Wong et al. also nicely summarized the mechanism of how virus infection can trigger a series of biochemical pathways leading to impaired neuro-cognitive functions here (Figure 8):

Figure 8. A graphical summary of how virus infection activates interferon alpha receptor (IFNAR) signalling to trigger inflammation and platelet hyper-coagulation. The former mechanism results in reduced absorption of dietary tryptophan from the intestines, while the latter in reduced serotonin storage. Both mechanisms ultimately reduce serotonin levels in the bloodstream, which impairs the vagus nerve connecting the gut and brain, causing persistent neurocognitive symptoms. Source: Wong et al. (2023).

What does it all mean

Among the hallmark long COVID biomarker studies published in top journals like Science, Nature, and Cell, only the Cell study is actually helpful in showing how serotonin levels in the blood plasma can differentiate between individuals with and without long COVID.

The other biomarkers — namely complement proteins, thrombo-inflammation mediators, and cortisol — overlap between individuals with and without long COVID to a great extent. This makes their effect sizes small and less helpful in identifying actual long COVID patients.

But studies are often reluctant to admit if their effect sizes are small, for it undermines their labor and research’s value. The funders and public won’t be so happy to hear about small effect sizes.
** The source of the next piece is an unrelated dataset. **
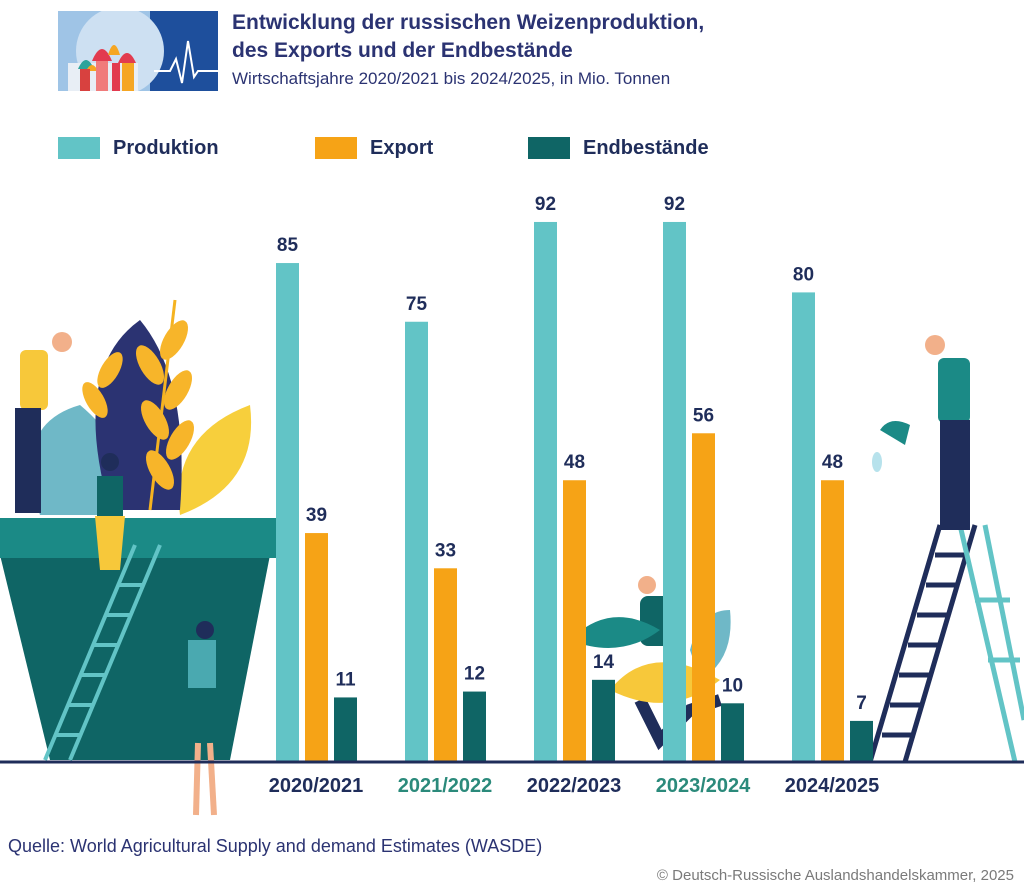  What do you see at coordinates (604, 662) in the screenshot?
I see `data-label-stocks-2022-2023: 14` at bounding box center [604, 662].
The general media or news outlet won’t be able to pick such a nuanced detail either, making us all believe that the holy grail of long COVID diagnostics is actually here.
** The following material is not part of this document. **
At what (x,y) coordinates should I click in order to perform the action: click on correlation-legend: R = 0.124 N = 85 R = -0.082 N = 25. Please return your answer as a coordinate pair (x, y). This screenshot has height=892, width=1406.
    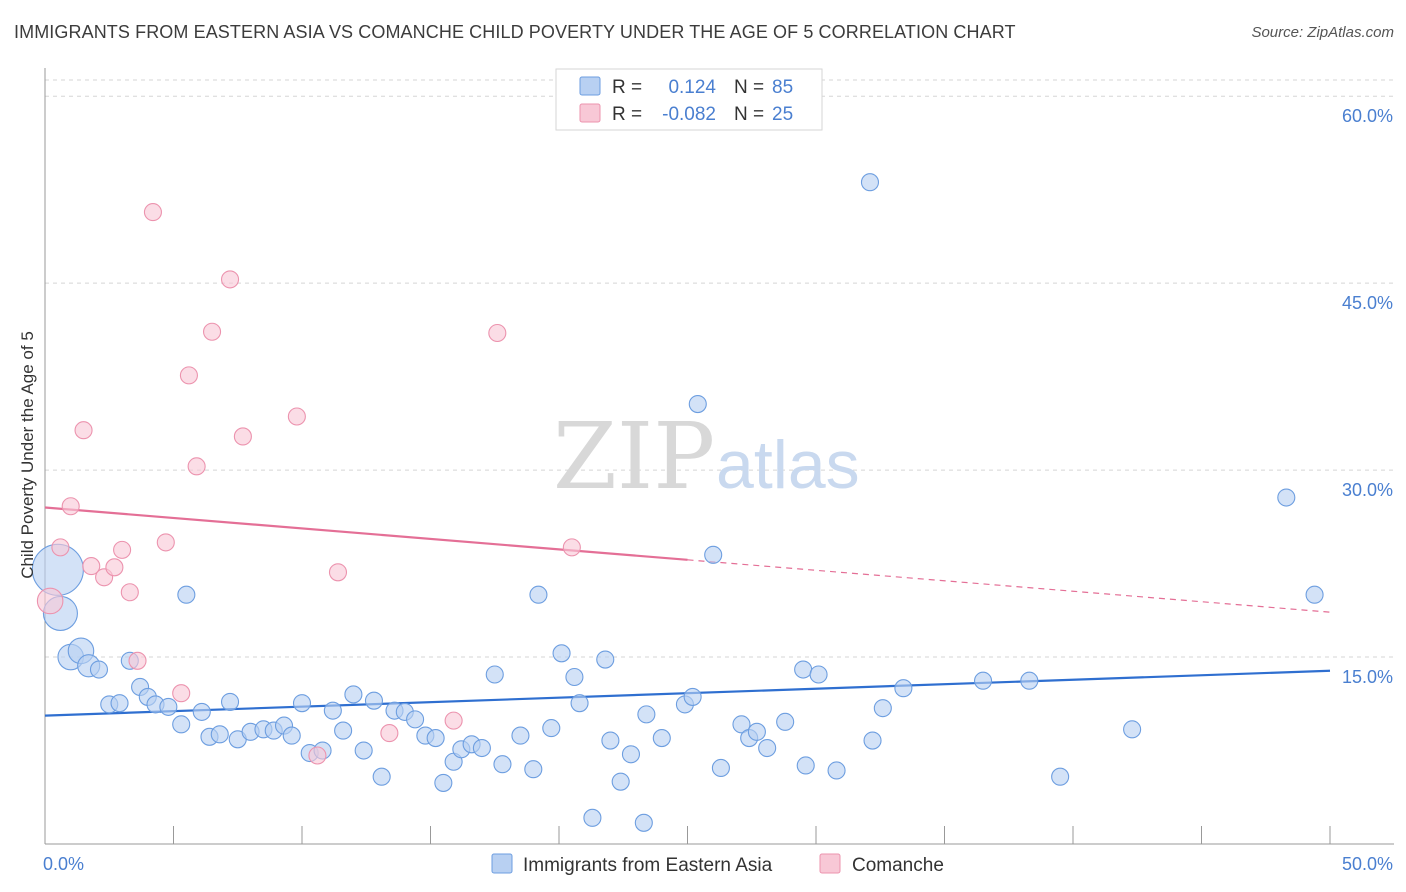
    Looking at the image, I should click on (689, 100).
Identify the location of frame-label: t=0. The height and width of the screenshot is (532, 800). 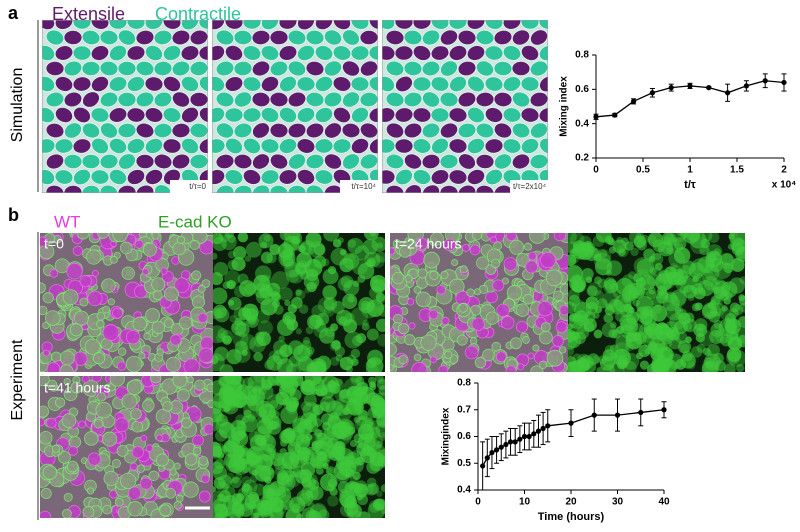
(54, 244).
Peter Miller, a fellow science writer, pointed out the same problem in his older work, “The CellTrend test won’t help you diagnose long covid.” Herein,he highlighted the flaw with a common long COVID test on the market, created by CellTrend, a German company. CellTrend measures ACE2-targeting antibodies based on the theory of ACE2 dysregulation in long COVID.
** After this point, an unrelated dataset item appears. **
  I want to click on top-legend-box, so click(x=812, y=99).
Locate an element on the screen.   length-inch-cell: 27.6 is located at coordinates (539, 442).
But Peter Miller cited studies showing that even healthy individuals can have ACE2 antibodies out of the normal range as indicated by CellTrend. So, a healthy person may actually get diagnosed with long COVID if the CellTrend test is given medical validity. Peter Miller also pointed out more issues with long COVID diagnostic research that are still relevant today, so I really recommend reading his article here:

Despite serotonin's promising potential as a long COVID biomarker, some challenges still remain. For one, reduced serotonin could also indicate the presence of other diseases, such as depression and other neuropsychiatric disorders. Second, serotonin is not included in routine blood tests, making it difficult to standardize serotonin tests across institutions.

Third, the study authors admit that serotonin levels could differ among long COVID subtypes. While their research incorporated a representative sample from each identified long COVID subtype, the highly diverse nature of the condition means that not every subtype may have been included in their study. In my own meta-analysis paper, I highlighted that no universal biomarker may exist for this multifaceted condition.

That said, my perspective could be wrong. As further research unfolds, serotonin might indeed become a viable tool for clinical diagnosis of long COVID. The brilliant study by Wong et al. is a great start.